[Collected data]
=== Section Start ===
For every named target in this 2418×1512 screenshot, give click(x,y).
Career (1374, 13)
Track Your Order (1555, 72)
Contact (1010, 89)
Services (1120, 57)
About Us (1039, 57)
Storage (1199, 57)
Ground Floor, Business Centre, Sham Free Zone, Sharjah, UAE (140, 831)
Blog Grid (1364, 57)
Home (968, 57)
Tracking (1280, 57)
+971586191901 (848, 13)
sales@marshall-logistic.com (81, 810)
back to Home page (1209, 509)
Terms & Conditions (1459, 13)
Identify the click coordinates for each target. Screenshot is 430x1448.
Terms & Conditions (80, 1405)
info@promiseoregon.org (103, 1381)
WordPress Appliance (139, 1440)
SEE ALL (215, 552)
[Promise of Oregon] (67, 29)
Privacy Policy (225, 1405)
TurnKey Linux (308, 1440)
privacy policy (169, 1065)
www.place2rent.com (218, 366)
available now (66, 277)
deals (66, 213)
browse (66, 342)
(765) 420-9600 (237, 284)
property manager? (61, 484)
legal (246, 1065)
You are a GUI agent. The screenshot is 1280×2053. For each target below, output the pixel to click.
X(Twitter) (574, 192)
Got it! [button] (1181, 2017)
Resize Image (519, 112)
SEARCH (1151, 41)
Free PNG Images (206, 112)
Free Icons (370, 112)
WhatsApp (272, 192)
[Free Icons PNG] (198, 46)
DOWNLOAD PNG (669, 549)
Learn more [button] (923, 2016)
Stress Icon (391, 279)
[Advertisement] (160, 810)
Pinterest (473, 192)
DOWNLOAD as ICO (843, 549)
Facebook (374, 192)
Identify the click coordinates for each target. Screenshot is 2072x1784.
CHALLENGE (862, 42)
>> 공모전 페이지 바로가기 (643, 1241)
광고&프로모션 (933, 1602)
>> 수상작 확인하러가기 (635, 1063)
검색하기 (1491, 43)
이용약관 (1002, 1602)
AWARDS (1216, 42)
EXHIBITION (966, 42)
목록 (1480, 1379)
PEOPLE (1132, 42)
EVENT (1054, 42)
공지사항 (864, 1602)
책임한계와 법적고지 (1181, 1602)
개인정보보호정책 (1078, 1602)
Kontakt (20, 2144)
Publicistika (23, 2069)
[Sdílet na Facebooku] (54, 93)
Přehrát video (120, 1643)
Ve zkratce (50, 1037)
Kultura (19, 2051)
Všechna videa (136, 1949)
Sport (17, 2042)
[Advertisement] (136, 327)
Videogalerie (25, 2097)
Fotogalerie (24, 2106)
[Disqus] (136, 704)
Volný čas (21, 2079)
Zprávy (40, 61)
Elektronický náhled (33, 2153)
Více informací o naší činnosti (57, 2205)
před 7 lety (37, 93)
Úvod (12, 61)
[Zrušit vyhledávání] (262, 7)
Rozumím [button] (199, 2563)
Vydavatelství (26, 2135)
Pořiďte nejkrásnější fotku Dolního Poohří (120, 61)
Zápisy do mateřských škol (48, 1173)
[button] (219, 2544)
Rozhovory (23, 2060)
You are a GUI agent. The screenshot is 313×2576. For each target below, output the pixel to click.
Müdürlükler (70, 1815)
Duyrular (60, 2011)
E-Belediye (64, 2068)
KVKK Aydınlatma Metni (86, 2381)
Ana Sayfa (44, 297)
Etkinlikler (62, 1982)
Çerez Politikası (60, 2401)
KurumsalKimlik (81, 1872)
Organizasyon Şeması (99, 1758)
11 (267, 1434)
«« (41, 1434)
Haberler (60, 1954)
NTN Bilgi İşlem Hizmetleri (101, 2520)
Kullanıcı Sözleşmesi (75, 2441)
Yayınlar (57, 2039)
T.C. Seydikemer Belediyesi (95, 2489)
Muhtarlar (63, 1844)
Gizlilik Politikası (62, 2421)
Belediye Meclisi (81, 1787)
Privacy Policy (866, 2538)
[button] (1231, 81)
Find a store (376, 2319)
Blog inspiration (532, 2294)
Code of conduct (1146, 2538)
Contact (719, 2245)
=== Section End ===
■ Action item ■
The response must consist solely of the lines from the top of the records through the line holding "Pořiďte nejkrásnější fotku", copied word for word.

■ Solution to the problem ■
For every named target in this 2418×1512 screenshot, give click(x,y).
Career (1374, 13)
Track Your Order (1555, 72)
Contact (1010, 89)
Services (1120, 57)
About Us (1039, 57)
Storage (1199, 57)
Ground Floor, Business Centre, Sham Free Zone, Sharjah, UAE (140, 831)
Blog Grid (1364, 57)
Home (968, 57)
Tracking (1280, 57)
+971586191901 (848, 13)
sales@marshall-logistic.com (81, 810)
back to Home page (1209, 509)
Terms & Conditions (1459, 13)
Identify the click coordinates for each target. Screenshot is 430x1448.
Terms & Conditions (80, 1405)
info@promiseoregon.org (103, 1381)
WordPress Appliance (139, 1440)
SEE ALL (215, 552)
[Promise of Oregon] (67, 29)
Privacy Policy (225, 1405)
TurnKey Linux (308, 1440)
privacy policy (169, 1065)
www.place2rent.com (218, 366)
available now (66, 277)
deals (66, 213)
browse (66, 342)
(765) 420-9600 (237, 284)
property manager? (61, 484)
legal (246, 1065)
You are a GUI agent. The screenshot is 1280×2053. For each target below, output the pixel to click.
X(Twitter) (574, 192)
Got it! [button] (1181, 2017)
Resize Image (519, 112)
SEARCH (1151, 41)
Free PNG Images (206, 112)
Free Icons (370, 112)
WhatsApp (272, 192)
[Free Icons PNG] (198, 46)
DOWNLOAD PNG (669, 549)
Learn more [button] (923, 2016)
Stress Icon (391, 279)
[Advertisement] (160, 810)
Pinterest (473, 192)
DOWNLOAD as ICO (843, 549)
Facebook (374, 192)
Identify the click coordinates for each target. Screenshot is 2072x1784.
CHALLENGE (862, 42)
>> 공모전 페이지 바로가기 (643, 1241)
광고&프로모션 (933, 1602)
>> 수상작 확인하러가기 (635, 1063)
검색하기 (1491, 43)
이용약관 (1002, 1602)
AWARDS (1216, 42)
EXHIBITION (966, 42)
목록 (1480, 1379)
PEOPLE (1132, 42)
EVENT (1054, 42)
공지사항 (864, 1602)
책임한계와 법적고지 (1181, 1602)
개인정보보호정책 (1078, 1602)
Kontakt (20, 2144)
Publicistika (23, 2069)
[Sdílet na Facebooku] (54, 93)
Přehrát video (120, 1643)
Ve zkratce (50, 1037)
Kultura (19, 2051)
Všechna videa (136, 1949)
Sport (17, 2042)
[Advertisement] (136, 327)
Videogalerie (25, 2097)
Fotogalerie (24, 2106)
[Disqus] (136, 704)
Volný čas (21, 2079)
Zprávy (40, 61)
Elektronický náhled (33, 2153)
Více informací o naší činnosti (57, 2205)
před 7 lety (37, 93)
Úvod (12, 61)
[Zrušit vyhledávání] (262, 7)
Rozumím [button] (199, 2563)
Vydavatelství (26, 2135)
Pořiďte nejkrásnější fotku Dolního Poohří (120, 61)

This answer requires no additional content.